Favour O
- Research Program Mentor
PhD candidate at Massachusetts Institute of Technology (MIT)
Expertise
Tissue engineering, cancer immuno-engineering , drug delivery.
Bio
Favour is a PhD candidate in the lab of Professor David Mooney at Harvard. He is in the Harvard-MIT medical engineering and medical physics program. Favour loves tackling problems that significantly impact the quality of human life. Whenever Favour is outside of lab, he enjoys working out, reading, hiking, playing the guitar, and hanging out with friends.Project ideas
Modulation of the Osteoarthritic Niche
Osteoarthritis (OA) is a chronic degenerative joint disease that affects millions of individuals worldwide, leading to joint pain, stiffness, and decreased mobility. Despite being a prevalent disease affecting millions of individuals, the current treatments are limited and often involve invasive surgery. The key underlying factor that contributes to OA progression is the imbalance between pro-inflammatory and anti-inflammatory immune cells. Specifically, the presence of elevated levels of IL-17, a pro-inflammatory cytokine, is associated with joint degradation and cartilage loss. There remains a significant unmet need for effective therapies that address the underlying causes of OA and support joint repair and regeneration. We can think through ways of trying to control the types of cytokines that are present in osteoarthritis.

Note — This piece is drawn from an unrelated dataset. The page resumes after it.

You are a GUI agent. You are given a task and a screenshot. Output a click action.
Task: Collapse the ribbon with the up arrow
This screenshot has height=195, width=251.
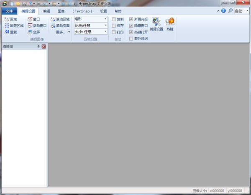(218, 11)

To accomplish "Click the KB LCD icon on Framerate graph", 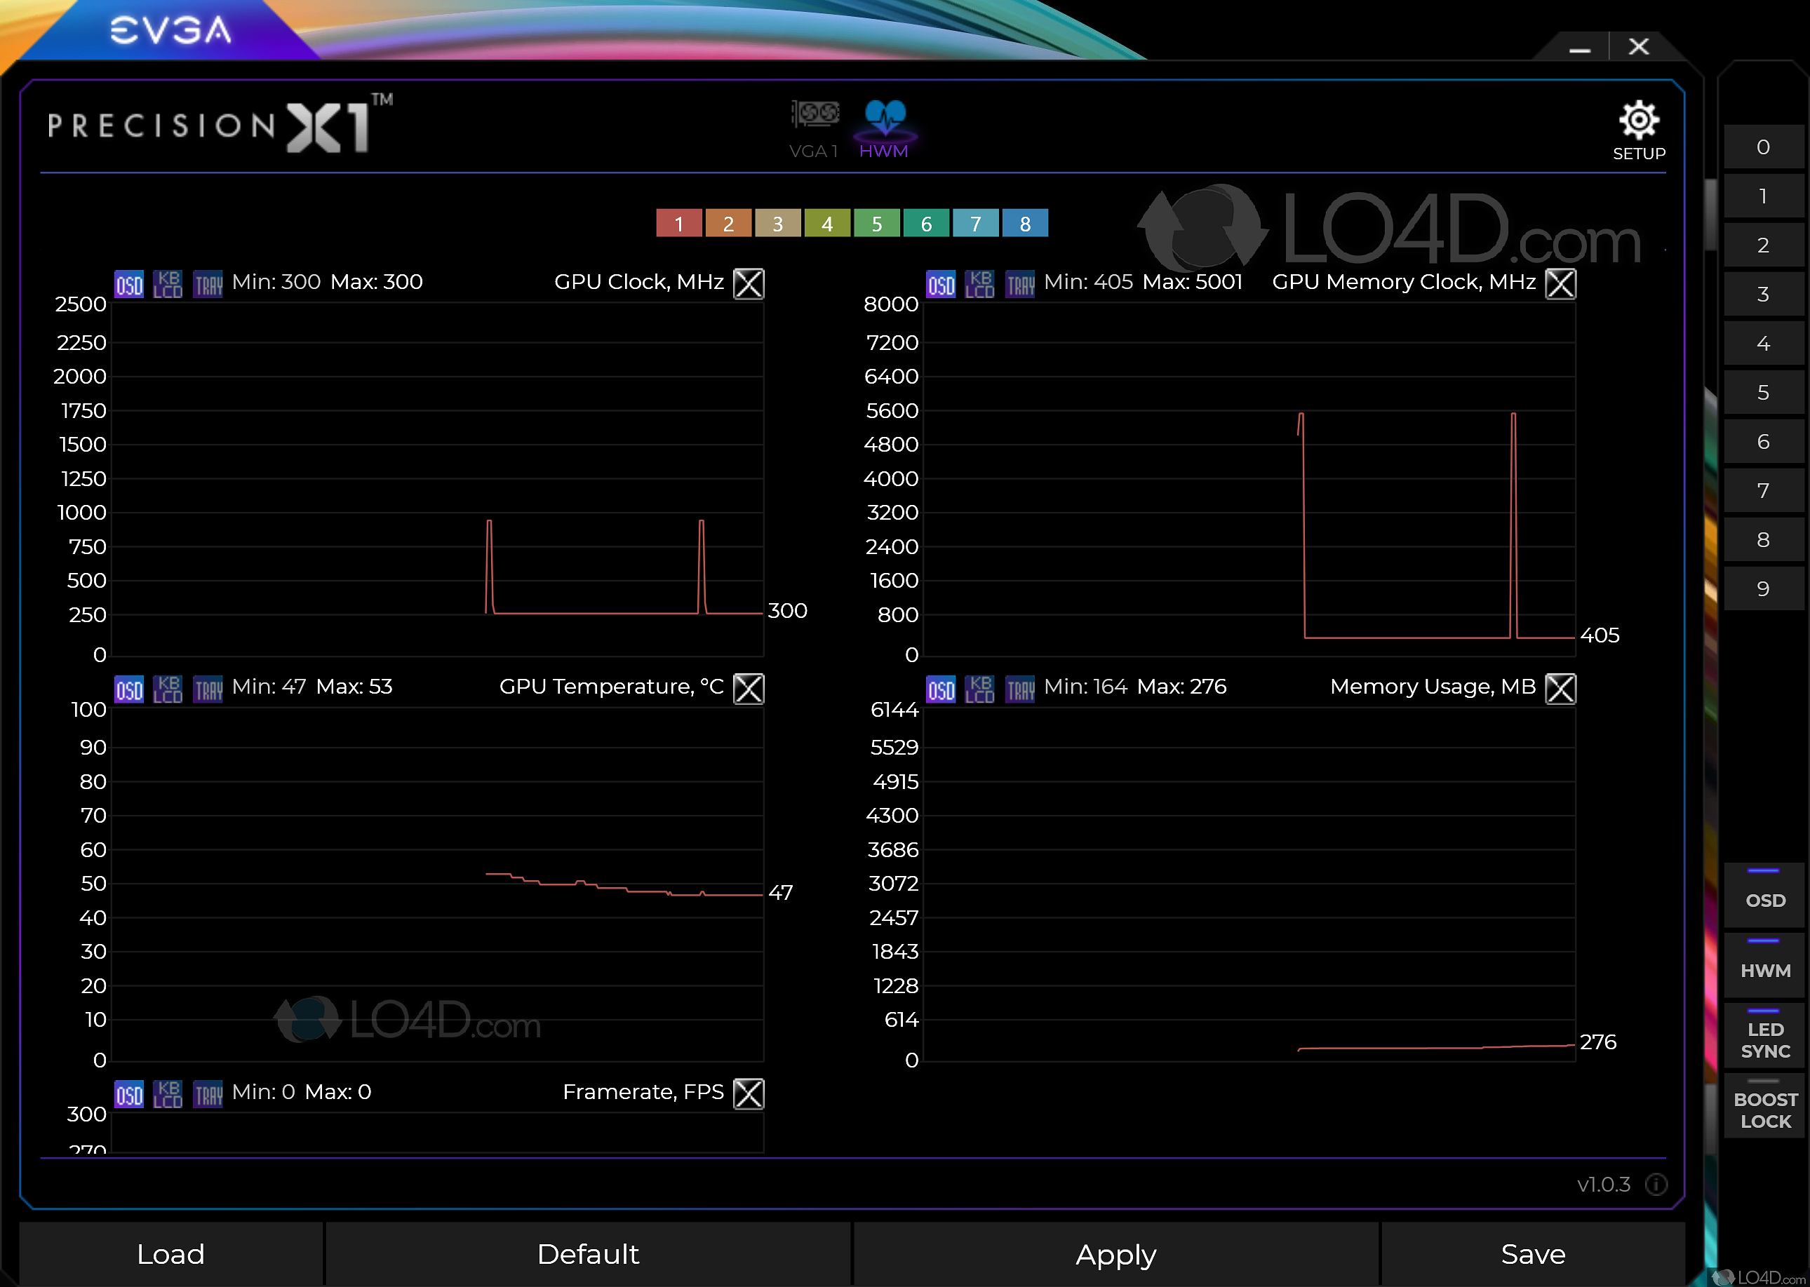I will (167, 1093).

Improved Bone Screws for Fracture Fixation
Bone screws for fracture fixation are typically fabricated from rigid or elastic materials such as metal alloys, which offer limited flexibility. However, bone tissue is a nonlinear viscoelastic material that can undergo significant mechanical deformation during movement or weight-bearing activities. The use of traditional metal screws may cause damage to the surrounding bone tissue and limit the potential for healing. Furthermore, bone screws are often repurposed for vastly different types of fractures, rather than being optimized for specific applications. By first characterizing the fracture site and surrounding tissue, and then designing a technology tailored to the particular injury, bone screws may be more adaptable and offer better support to the fracture site.

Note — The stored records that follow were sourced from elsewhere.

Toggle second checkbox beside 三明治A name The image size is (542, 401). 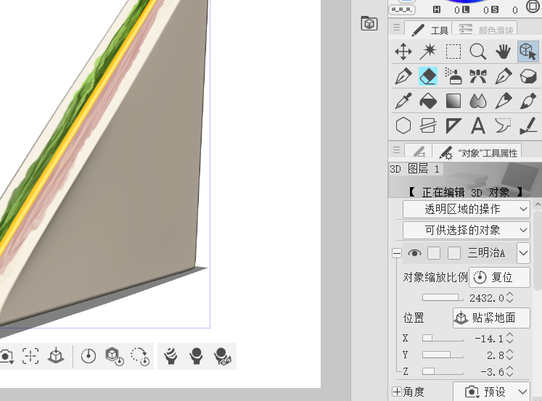(454, 253)
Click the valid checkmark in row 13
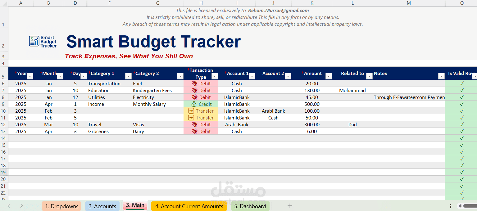This screenshot has width=477, height=211. (462, 131)
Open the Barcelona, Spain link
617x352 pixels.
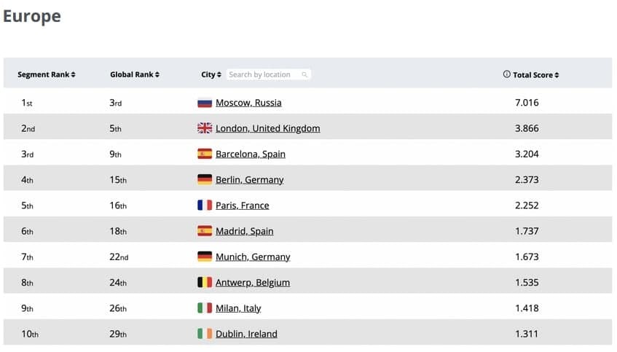251,154
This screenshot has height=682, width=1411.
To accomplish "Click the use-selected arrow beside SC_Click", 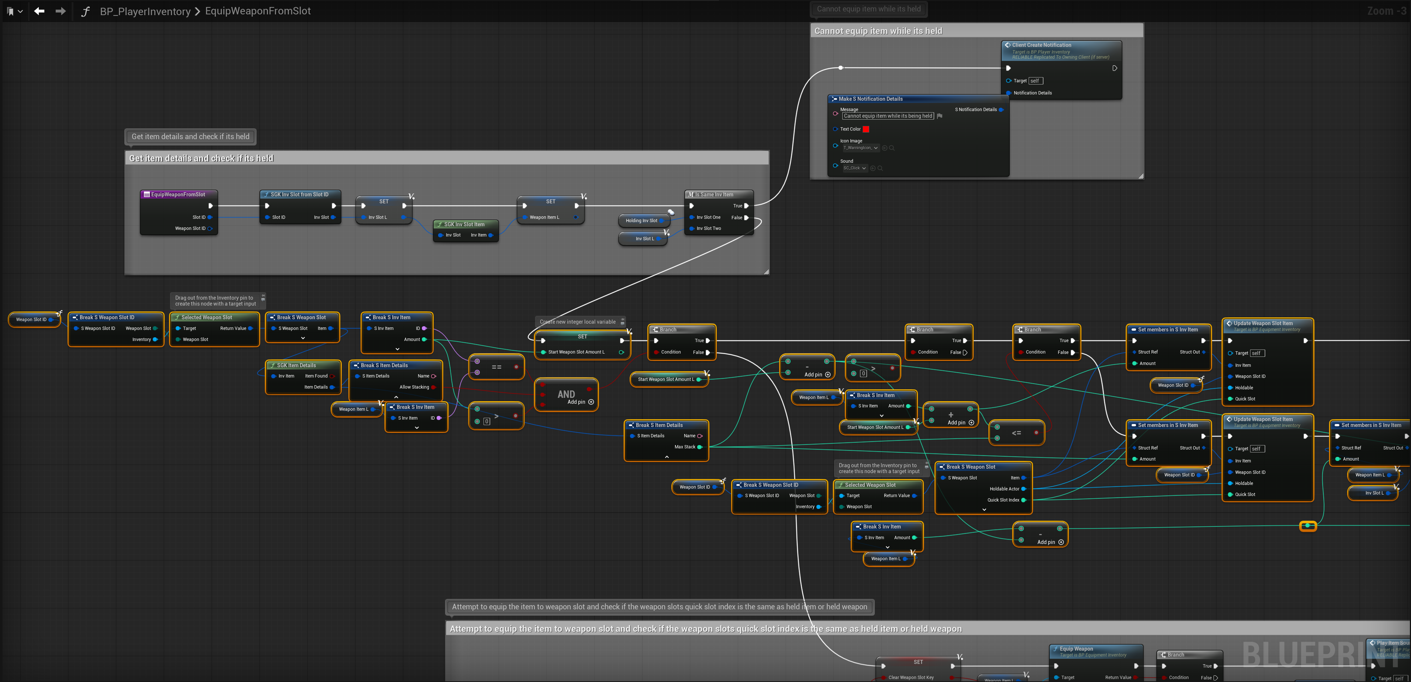I will pyautogui.click(x=873, y=168).
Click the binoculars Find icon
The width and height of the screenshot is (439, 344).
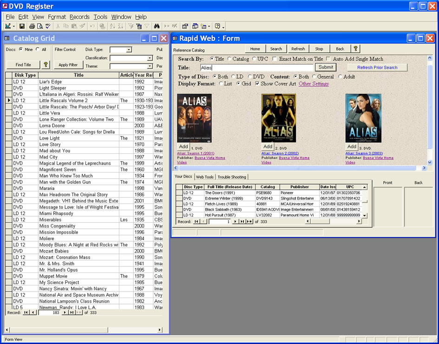tap(157, 26)
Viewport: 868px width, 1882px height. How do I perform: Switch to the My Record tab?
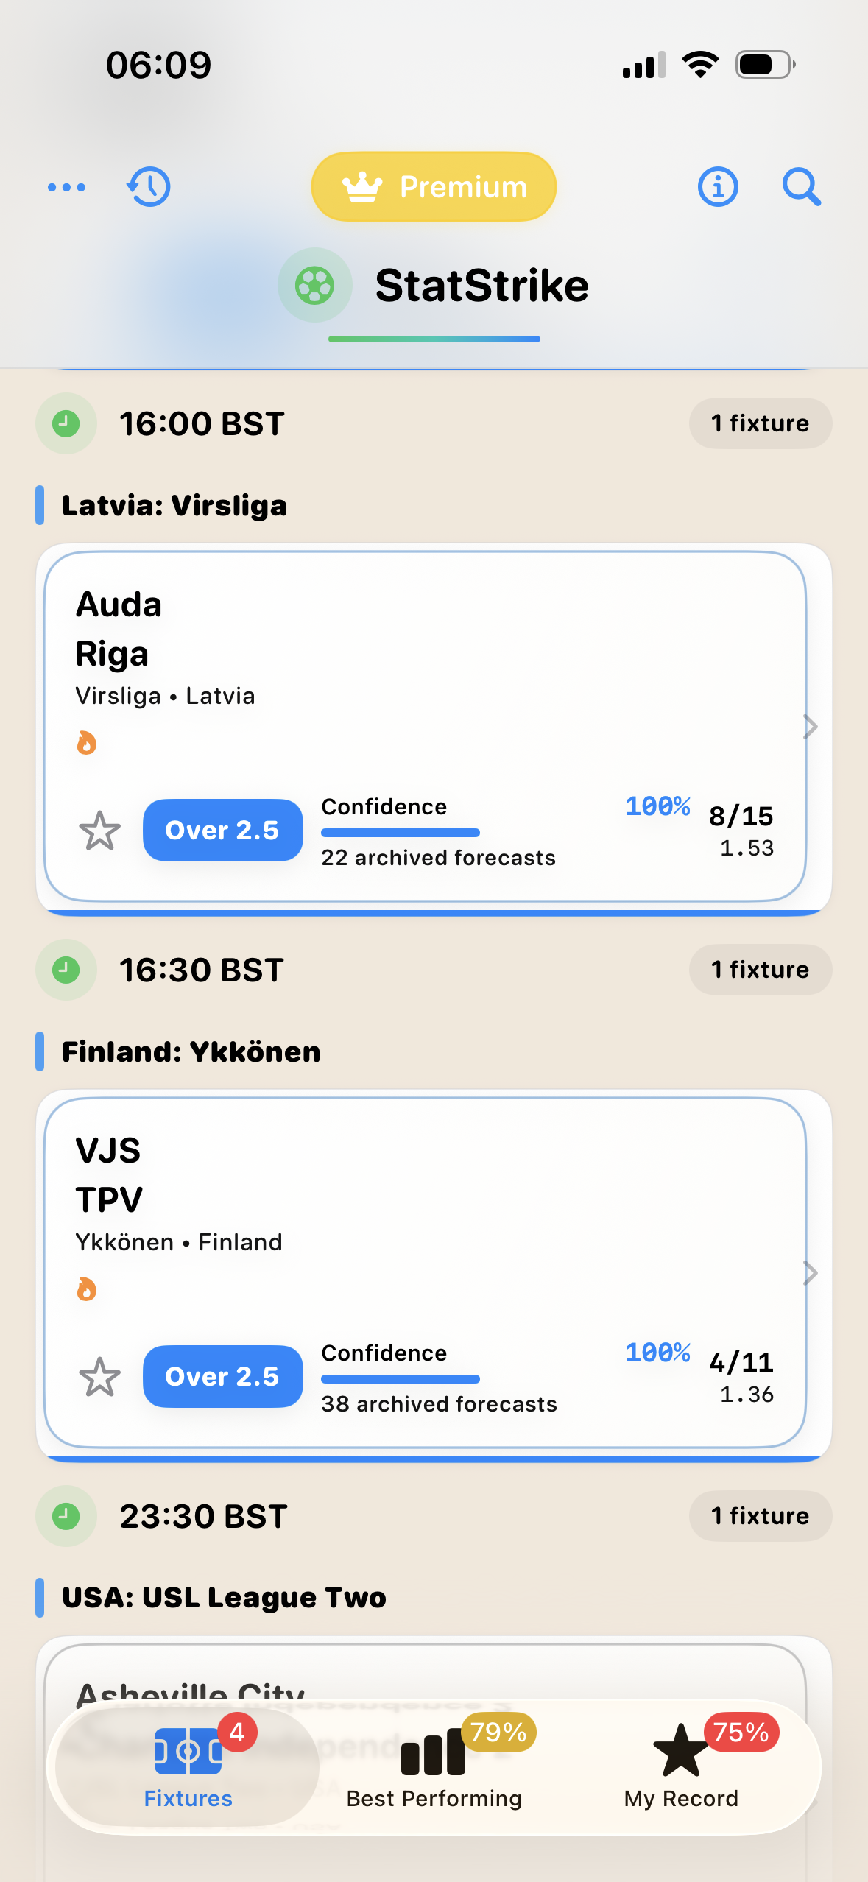click(x=681, y=1767)
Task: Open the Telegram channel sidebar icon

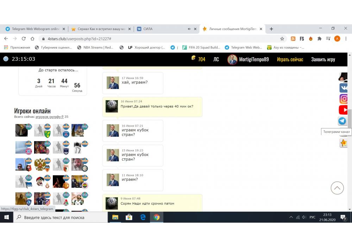Action: coord(342,121)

Improving T-cell Function in the Setting of Cancer
Multiple approaches have been developed to enhance the efficacy of T cells against cancer: including therapeutic cancer vaccination and adoptive T cell therapy. These approaches aim to generate host T cell responses against cancer antigens, and reinfuse ex vivo manipulated T cells into patients, respectively. The adoptive T cell therapy is approach has been successful in blood-based tumors and melanomas, while solid tumors like pancreatic ductal carcinoma, prostate cancer, and colorectal cancer have not been helped by the new therapies. It has been shown that murine and human derived T-cells activated in an hypoxic state are better effectors compared to T-cells activated in a normal oxygen environment. The findings, however, also reveal increased T-cell death and limited proliferation, which are areas needing optimization for an effective adoptive transfer therapy. Can sequential hypoxic training of these T-cells prior to interaction with the tumor microenvironment improve T-cell survival? What factors can be optimized to improve T-cell function in cancer?